The imminent often takes precedence over the important in life, but especially now in our politics. Instead of coming up with a list of New Year’s Resolutions for 1997, it appears that our public leaders are putting together a list of New Year’s Irresolutions.
At the top of the list is Social Security reform. The advisory council on Social Security recommends that the private investment market be used to shore up the nation’s endangered old age insurance system. Failure to do so offers the prospect of higher payroll taxes and benefit reductions in the years ahead, while prompt action to link Social Security to the private sector and the “miracle of compound interest” offers nothing less than capitalistic ownership of the means of production by the entire workforce and a better retirement for everyone. Seldom has there been a subject where the choices are so clear and where so many are affected so deeply.
Yet the initial reaction of politicians to the latest call for action is–irresolution. The typical official response is “cautious,” which in government lingo means, “Let’s punt.” In private, Republicans embrace the idea and such Democrats as the influential Sen. Patrick Moynihan of New York acknowledge that it needs to be addressed. Some other Democrats, including the President, are thought to be supportive of reform. However, excepting Sen. Kerrey of Nebraska, they are not about to say so.
Social Security reform is only one of the 600 pound policy gorillas officialdom is determined to ignore in hopes that maybe they will go away. The solvency of Medicare is still more pressing, so it will take the full concentration of our leaders to pretend that they are doing something about that problem while doing nothing.
The same goes for tax reform, upon which the government also has resolved to be irresolute. The distilled opinion coming out of the election campaign was that tax cuts could stimulate growth and stabilize the economy. Dole’s proposed 15% rate reduction across the board may never have caught fire, and neither did Clinton’s parade of “targeted” cuts, but everyone professed to believe that something could and should be done. Now that talk apparently can be filed under “Campaign Rhetoric.”
Maybe in the information age it doesn’t matter whether the Consumer Price Index exaggerates inflation, the tax code punishes marriage and raising children and discourages investment. Maybe we have repealed economic cycles and are fated to plug along with low, but satisfactory growth. Maybe. But nothing in economics is as seductive–and wrong–as the impression that present trends can be extended indefinitely into the future. The statesman knows that and looks ahead. So where are the statesmen?
Next on the list of New Years Irresolutions comes the long range foreign policy of this country. You would think that we had made the world safe and serene forever and that violence in the Middle East or the Balkans are simply curiosities on the evening news. Are think tanks and recently retired generals warning us about reduced fighting readiness in the US military and demoralization in the ranks over gender issues? Defense can wait until we discover a breakdown in the course of an emergency. Put it all on the New Year’s Irresolutions List.

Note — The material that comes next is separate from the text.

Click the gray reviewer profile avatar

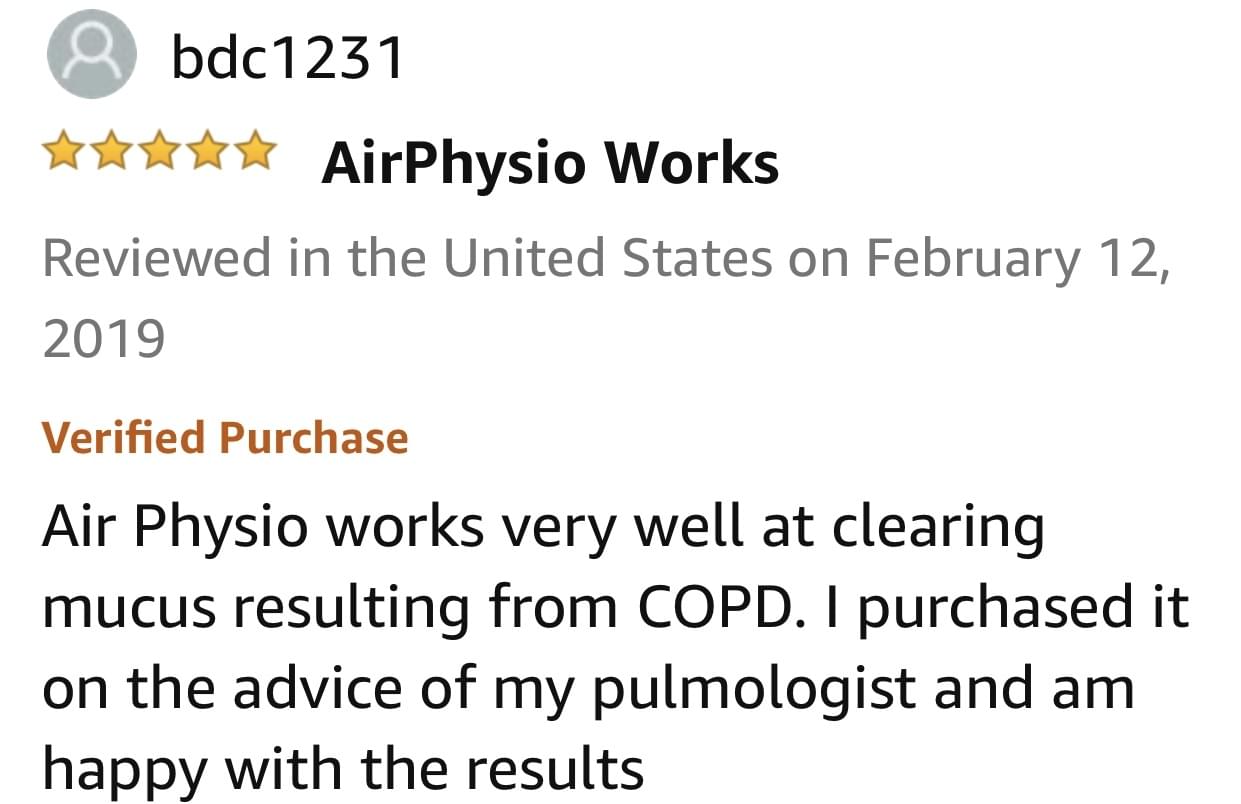[91, 57]
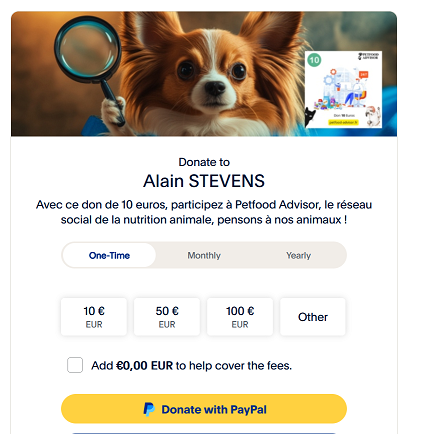Choose the 50 € EUR donation amount
Screen dimensions: 426x434
pos(167,317)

How about the environmental reforms that both liberals and conservatives supposedly agree need addressing? Liberal environmentalists professedly realize that the current, mainly proscriptive laws read great, but are not really protecting the environment. Conservatives continue to complain that the same laws handicap the economy and actually make sensible conservation more difficult. It is time to find a pathway to reform–of the Environmental Protection Agency, for example, and of the Endangered Species Act, for another–that aims more at consequences than procedural purity. Any takers? Or do we put the environment also on the Irresolutions list?
Telecommunications mistakes found in the 1996 act? Live with them. Impending disaster with Amtrak? Hold off hearings until everyone agrees–in the sweet bye and bye.

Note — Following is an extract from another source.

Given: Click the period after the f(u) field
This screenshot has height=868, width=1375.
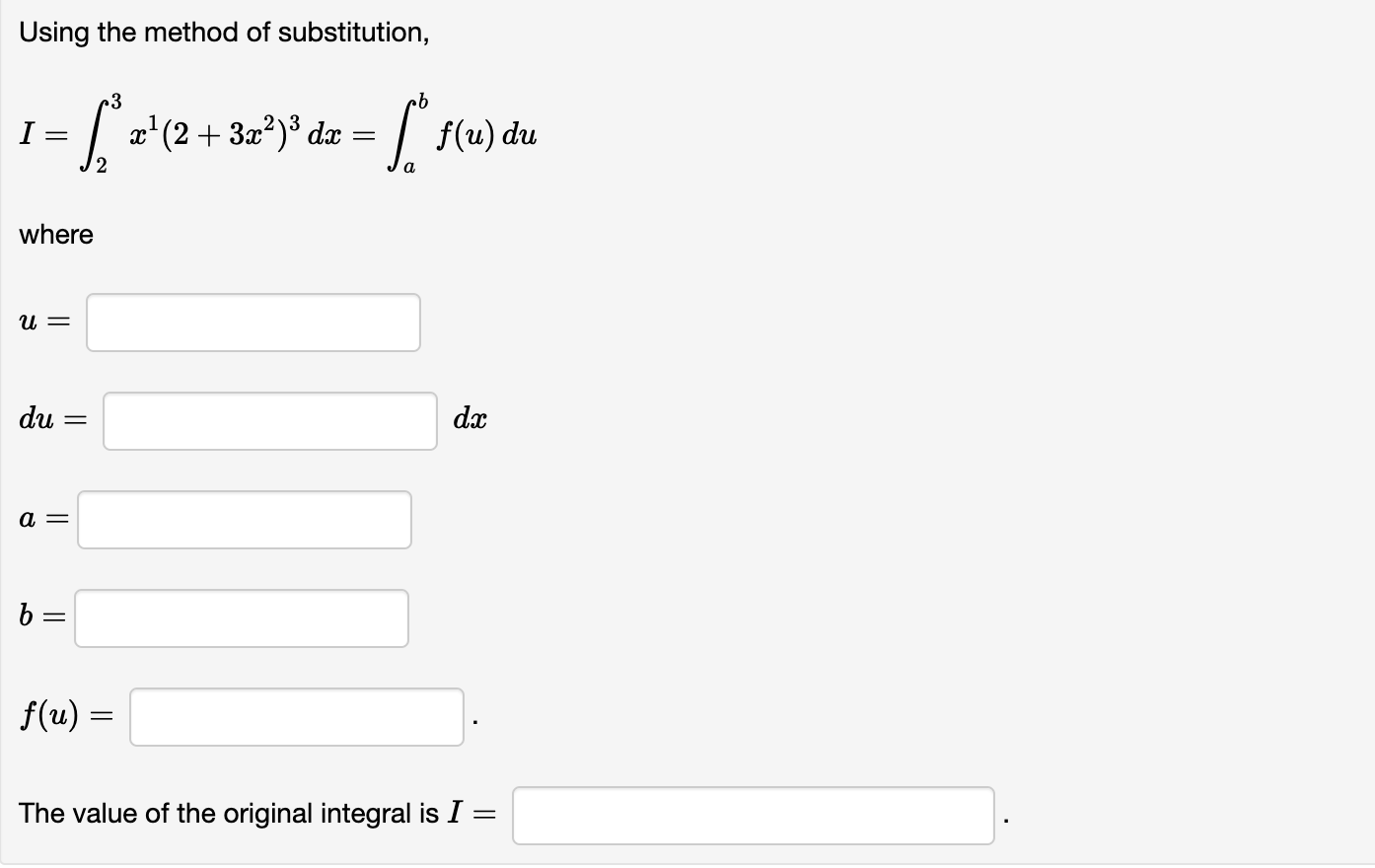Looking at the screenshot, I should click(475, 722).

The great thing about such a long list of New Year’s Irresolutions is that it frees the body politic to attend to matters that are much more amusing, if infinitely less important: petty scandals. We already are into the middle of January and the topic that Congress and the media find most engrossing is whether Newt Gingrich used non-profit money to organize a partisan college course, or used political funds to organize a non-partisan college course. Now, if you don’t find that sexy, look to the Paula Jones scandal spread over the latest issue of Newsweek. What’s the future of Social Security, the solvency of Medicare and the state of America’s defenses in comparison to a soap opera like that?